- Occupations: Painter, fine arts educator
- Known for: Watercolor/gouache paintings

= Liu Changming =

Liu Changming (刘昌明 (劉昌明, liú chāng míng)) is a Chinese watercolor/gouache painter, oil painter, and fine arts educator.

== Biography ==
Liu Changming was born in 1952 in Ganzhou, Jiangxi. He mainly teaches western painting and theory.

In 1981 he graduated from Gannan Normal University Art Department, then in 1986 he graduated from the oil painting department of China Central Academy of Fine Arts, and in 1996 from (CAFA) and the Graduate School of Art Institute of Xiamen University.

He is also a member of China Artists Association, and a member of the China Watercolor Painters Association. He is entitled to State Special Allowance by the China State Council and is concurrently a Professor and Master Supervisor of the Art Academy of Soochow University (Suzhou).

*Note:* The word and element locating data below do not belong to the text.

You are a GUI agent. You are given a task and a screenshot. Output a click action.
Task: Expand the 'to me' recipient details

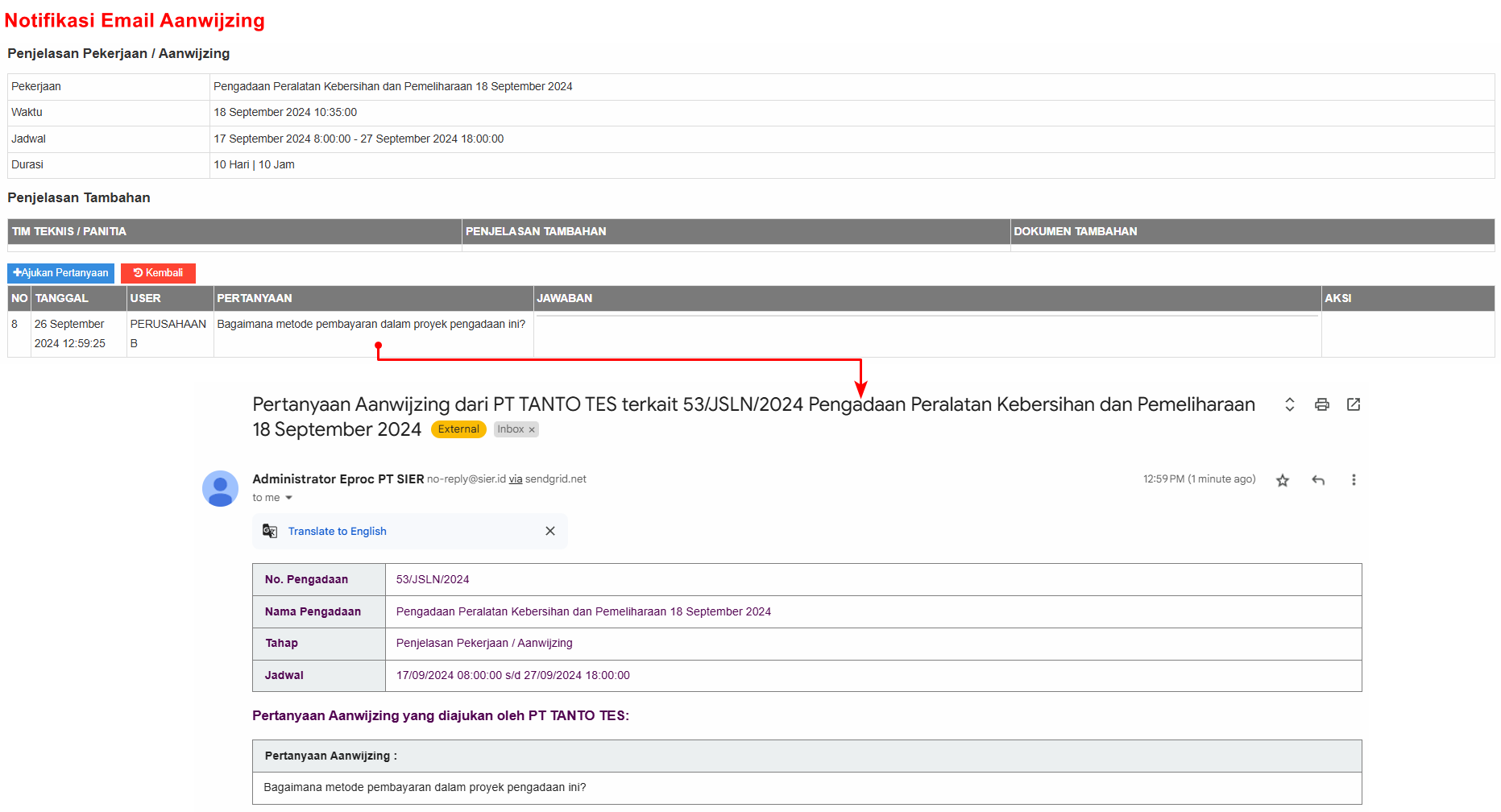tap(288, 498)
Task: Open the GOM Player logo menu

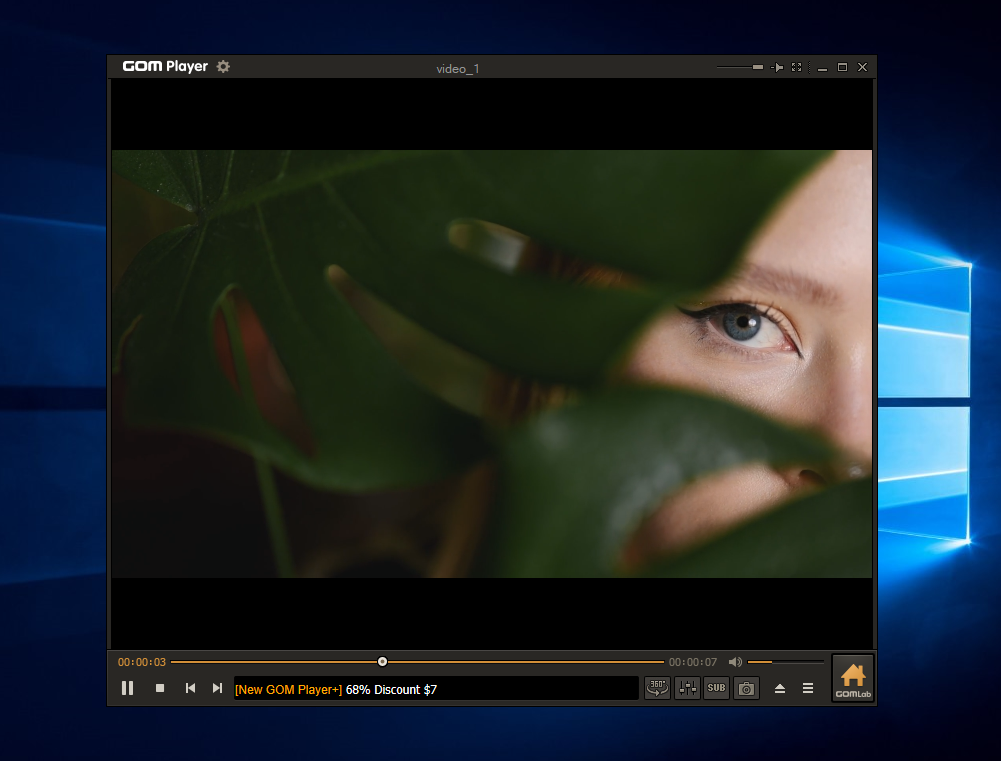Action: (x=165, y=67)
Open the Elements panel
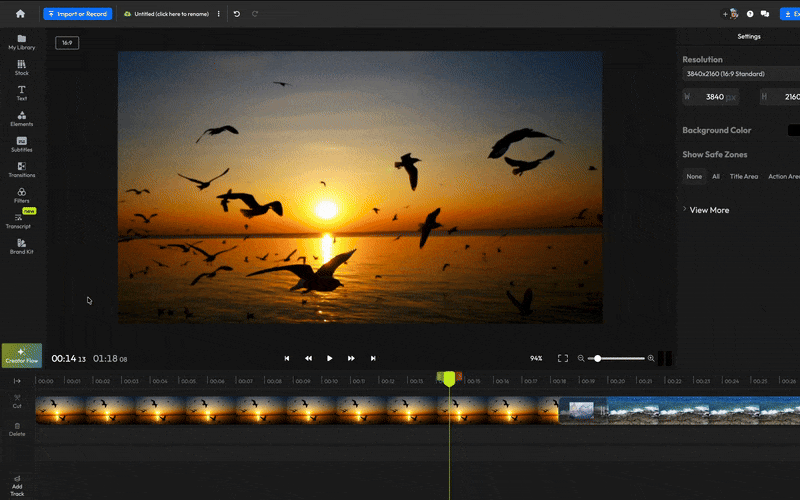The image size is (800, 500). click(x=21, y=119)
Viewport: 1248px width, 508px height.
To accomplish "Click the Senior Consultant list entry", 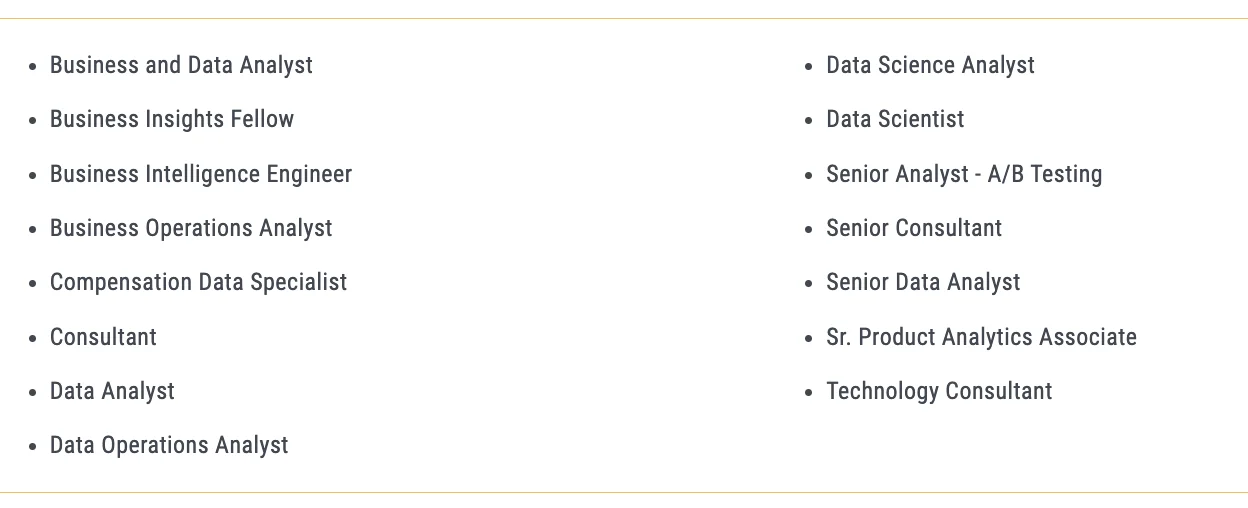I will pos(914,228).
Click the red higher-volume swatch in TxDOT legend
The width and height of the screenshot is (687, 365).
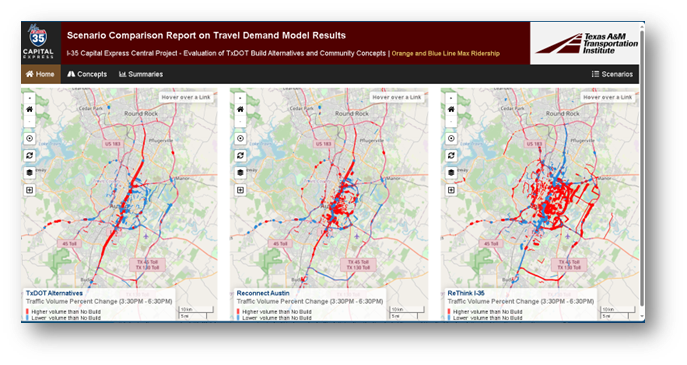[x=28, y=312]
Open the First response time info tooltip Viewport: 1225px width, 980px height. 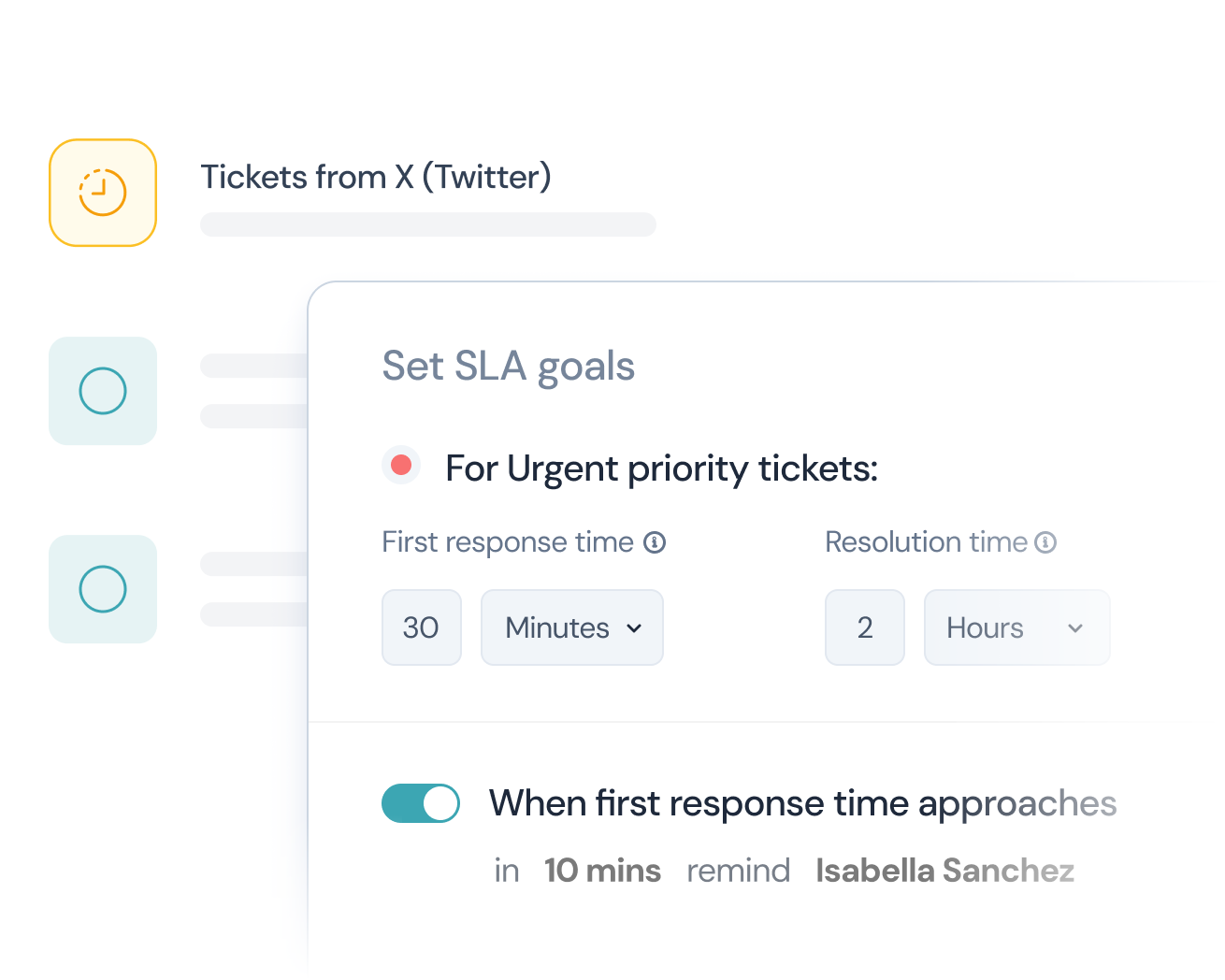(656, 541)
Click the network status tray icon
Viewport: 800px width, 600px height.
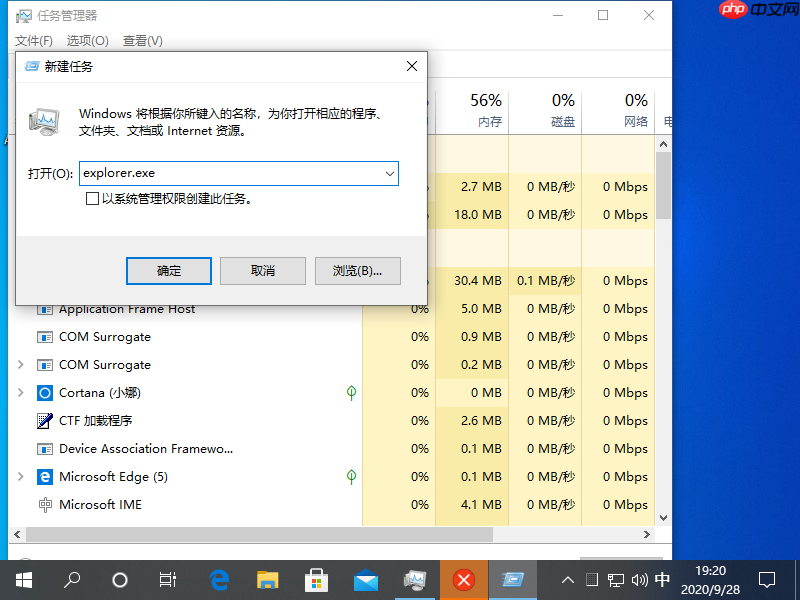[615, 580]
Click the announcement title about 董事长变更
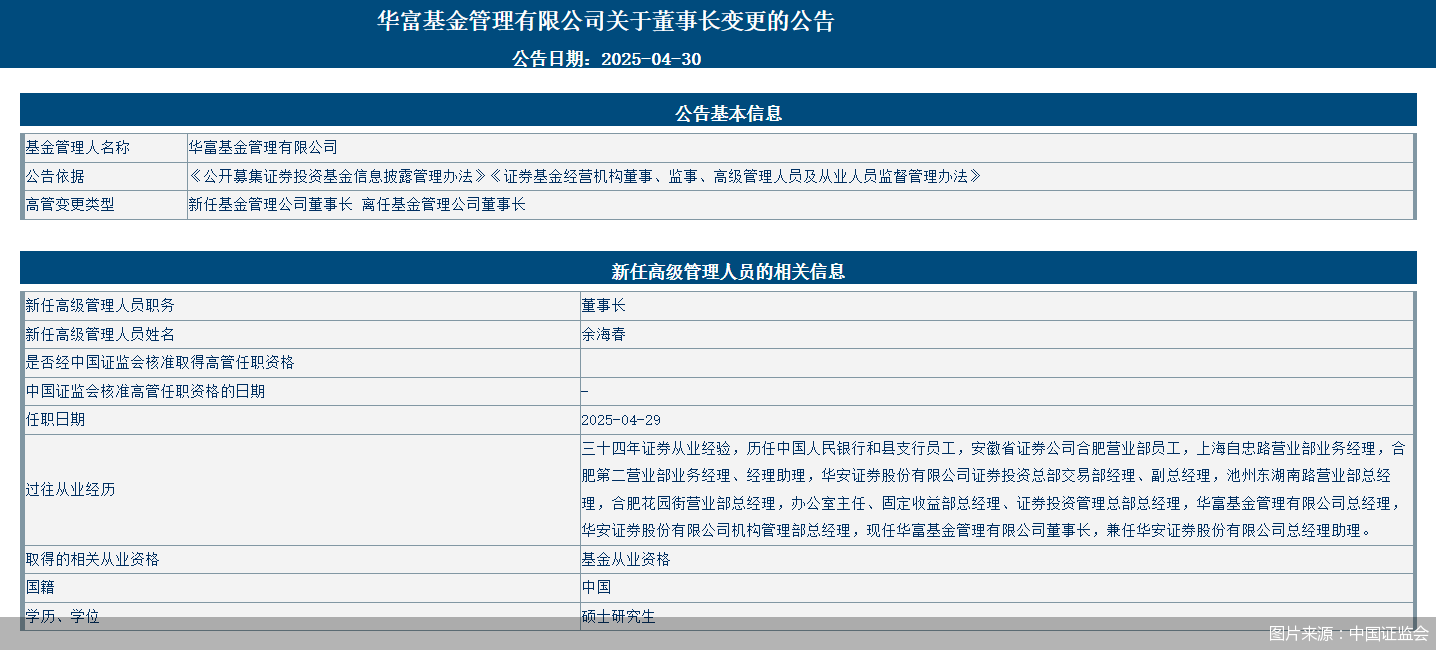 [605, 22]
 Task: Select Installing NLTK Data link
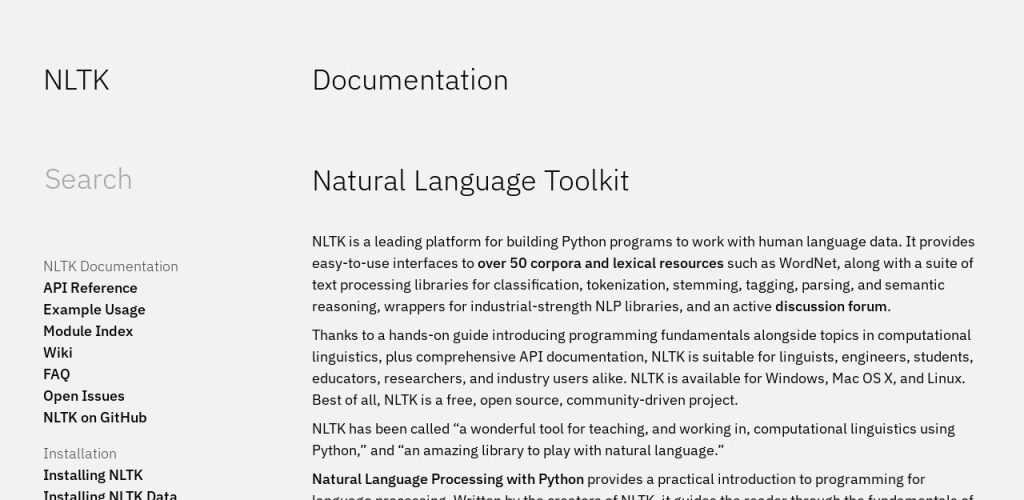click(x=110, y=495)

== Artistic accomplishments ==
1. Silver prize in the Sixth National Art Exhibition in 1989 (China's top level specification and the largest national fine arts exhibition. Sponsored by Ministry of Culture of the People's Republic of China, China Federation of Literary and Art Circles and the Chinese Artists Association, held every five years. Silver Award was the highest award that year, the Gold Award was not made).
2. Silver prize in the Fourth National watercolor exhibition.
3. Bronze prize in the Eighth National Art Exhibition.
4. Gold prize in the Third East China college professors Art Exhibition.
5. Excellence award in the joint art exhibition of Taiwan and Guangdong in 1990.
6. Golden Horse Prize in the Hangzhou National watercolor painting exhibition in 1991.
7. Excellence award in Invitational Exhibition of China, Australia and Hong Kong's greatest watercolor painters in 2000.
8. Inducted into "Chinese watercolor Centennial Retrospective Exhibition (1905-2006)" in 2006.(Sponsored by Ministry of Culture of the People's Republic of China, China Artists Association and National Art Museum of China, is a summary of centuries of Chinese watercolor. 300 Chinese watercolor representative works joined the exhibition)
9. "Net Fish series#2" was selected into the eighth National Watercolor/Gouache exhibition in 2007. (Sponsored by China Artists Association, a national academic exhibition held every two years)
10. Excellence award in the First Oil painting exhibition of China Artists Association members in 2012.

== Influences ==
Many works of Liu have been collected by the National Art Museum of China, as well as by the Asian Museum of Watercolor Art, and many other of them are collected both inside and outside art museums, galleries, and clubs. His works have attracted the attention from collectors throughout the world. Examples include: "A teacher's table", collected by National Art Museum of China, and listed in the classic collection (a significant breakthrough in both skill and style is identified in this work); "Net fish series" (also considered classic). "Rose N#1" and "Rose N#2" were collected by the Asian Museum of Watercolor Art (Asia's first international Watercolor collection organization). As one of the thirty-three most famous painters selected by the Chinese mainland, an invitation was made for his works to be included in the Cross-Strait Famous Artists Watercolor Exhibition (sponsored by the Taiwan culture bureau, Taiwan "education ministry" and The CKS Memorial Hall. The majority of his works were included in the "Collection treasures of National Art Museum of China", the "Outstanding art collection of 50-years of People's Republic of China", and "China's modern art collection". His published works include, "Drawing Towards Watercolor ", "Liu Changming Album", and "The boundary of the water-colour", among others.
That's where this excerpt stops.